Si elle est avancée comme le principal motif de cette délocalisation des recrutements d'enseignants dans l'article du Guardian, la réduction des coûts ne peut pourtant être considérée comme le seul argument en faveur d'une pratique fermement condamnée par les syndicats enseignants britaniques. La pénurie de main d'oeuvre est une réalité bien plus brûlante : en Grande-Bretagne comme ailleurs, la demande de cours particuliers explose et les entreprises spécialisées peinent à recruter des tuteurs en nombre suffisant, et surtout disponibles aux heures souhaitées par les familles.

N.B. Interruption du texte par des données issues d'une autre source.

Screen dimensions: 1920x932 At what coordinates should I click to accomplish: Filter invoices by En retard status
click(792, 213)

Les critiques contre ce dispositif ne manquent pas. Certains estiment que la qualité des cours est nécessairement moins bonne, car l'enseignant n'est pas familier de la culture de ses élèves. D'autres disent que rien ne remplace le face à face entre un adulte et un enfant. Mais d'autres rétorquent que le dispositif à distance a aussi des vertus, dans la mesure où l'élève est moins intimidé que lors d'une situation en face à face réel. 

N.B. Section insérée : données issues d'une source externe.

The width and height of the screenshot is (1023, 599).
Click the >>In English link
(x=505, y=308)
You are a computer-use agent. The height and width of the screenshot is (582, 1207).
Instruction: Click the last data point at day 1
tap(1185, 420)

Faillite d'un système ou preuve de ses capacités d'adaptation ?

Comme d'habitude, on peut préférer voir dans ce dispositif un verre à moitié vide, ou à moitié plein. Les tenants du vide crieront au galvaudage de l'éducation, à la faillite du système éducatif national qui n'est plus capable de recruter les meilleurs étudiants et dispense un enseignement si médiocre qu'un nombre croissant de familles se voit contraint de faire appel à des cours privés; les tenants du plein verront là un dispositif qui permettra précisément de sauver le système éducatif à l'heure où les meilleurs diplômés en maths ne rêvent que de faire carrière dans la finance; un dispositif consacrant la place de certains pays émergeants au premier rang des nations éducatives; un dispositif enfin démontrant avec éclat le rôle incontournable assuré par les TICE, qui libèrent les élèves et les administrations scolaires du carcan de l'unité de temps et d'espace et leur donne ainsi la possibilité d'assurer la continuité éducative en dépit des difficultés locales.

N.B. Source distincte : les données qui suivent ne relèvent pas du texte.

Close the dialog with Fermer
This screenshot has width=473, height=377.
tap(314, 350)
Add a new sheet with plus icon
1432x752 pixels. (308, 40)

Quelle que soit la vision privilégiée, on constatera que les dipositifs à distance de cours particuliers ou collectifs ne font pas l'objet de critiques tant qu'ils concernent des élèves et des enseignants du même pays, voire de la même culture. Les expérimentations menées aux Etats-Unis, en France et ailleurs, les applications développées par des sociétés ou des particuliers, sont vues avec bienveillance. Si la nouvelle relatée par The Guardian a provoqué un certain émoi, c'est bien parce que la véritable nouveauté tient à la délocalisation dans un pays à bas coût de main d'oeuvre de la ressource humaine elle-même, celle que beaucoup considèrent, dans sa réalité physique, comme l'ingrédient essentiel à une éducation digne de ce nom.

Enseignant ou médecin en Inde : des profils très recherchés par les pays du Nord

Cette nouvelle n'est finalement qu'un avatar supplémentaire de l'éducation à bas prix, que subissent par exemple nombre d'enseignants de Français Langue Etrangère (FLE), désormais contraints de faire cours pour 7 euros de l'heure ou moins; elle atteste enfin que l'éducation ne disposera bientôt plus d'un traitement spécial la protégeant, à l'inverse de la médecine qui a délocalisé une partie de ses diagnostics vers les pays émergeants depuis de nombreuses années, de la concurrence intellectuelle appliquée aux services de base.

Indian maths tutors to teach UK pupils. Jessica Shepherd, The Guardian, 10 septembre 2010

Photo : Hameet Bhatia, Flickr, licence CC.